Material shown:
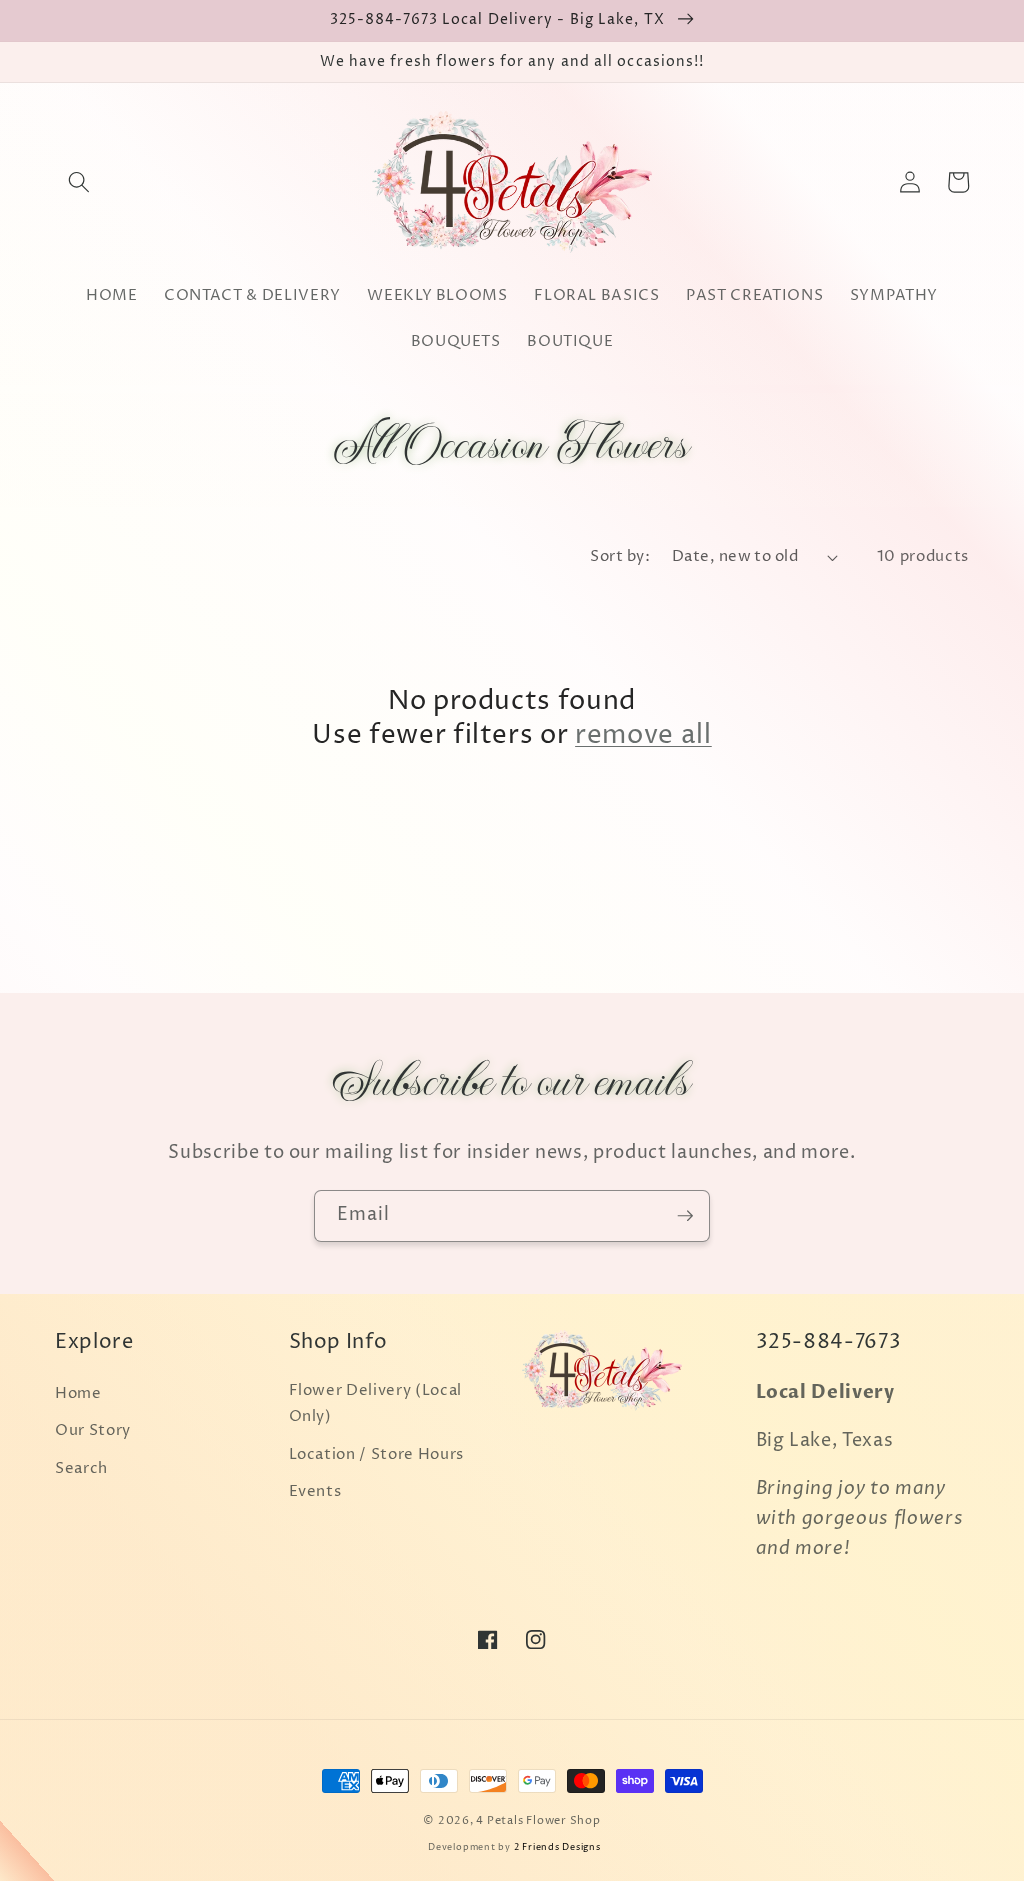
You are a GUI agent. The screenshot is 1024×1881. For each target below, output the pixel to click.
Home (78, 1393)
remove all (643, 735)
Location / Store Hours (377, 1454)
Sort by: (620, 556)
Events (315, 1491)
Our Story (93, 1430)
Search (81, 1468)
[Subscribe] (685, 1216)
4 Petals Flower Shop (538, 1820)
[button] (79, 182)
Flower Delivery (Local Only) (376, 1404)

* * *

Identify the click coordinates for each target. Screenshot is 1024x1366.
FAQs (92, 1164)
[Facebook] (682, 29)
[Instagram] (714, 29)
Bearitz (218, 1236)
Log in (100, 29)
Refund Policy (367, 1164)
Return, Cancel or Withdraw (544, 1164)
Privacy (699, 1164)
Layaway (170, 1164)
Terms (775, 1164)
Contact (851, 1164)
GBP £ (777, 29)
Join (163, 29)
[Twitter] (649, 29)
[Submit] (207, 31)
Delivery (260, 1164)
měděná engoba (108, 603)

Task: From the listing above, the lines starting with the one that has "Identify the click" and running through the one that has "měděná engoba (108, 603)" should be copied exactly, ends included.

Task result:
Identify the click coordinates for each target. Screenshot is 1024x1366.
FAQs (92, 1164)
[Facebook] (682, 29)
[Instagram] (714, 29)
Bearitz (218, 1236)
Log in (100, 29)
Refund Policy (367, 1164)
Return, Cancel or Withdraw (544, 1164)
Privacy (699, 1164)
Layaway (170, 1164)
Terms (775, 1164)
Contact (851, 1164)
GBP £ (777, 29)
Join (163, 29)
[Twitter] (649, 29)
[Submit] (207, 31)
Delivery (260, 1164)
měděná engoba (108, 603)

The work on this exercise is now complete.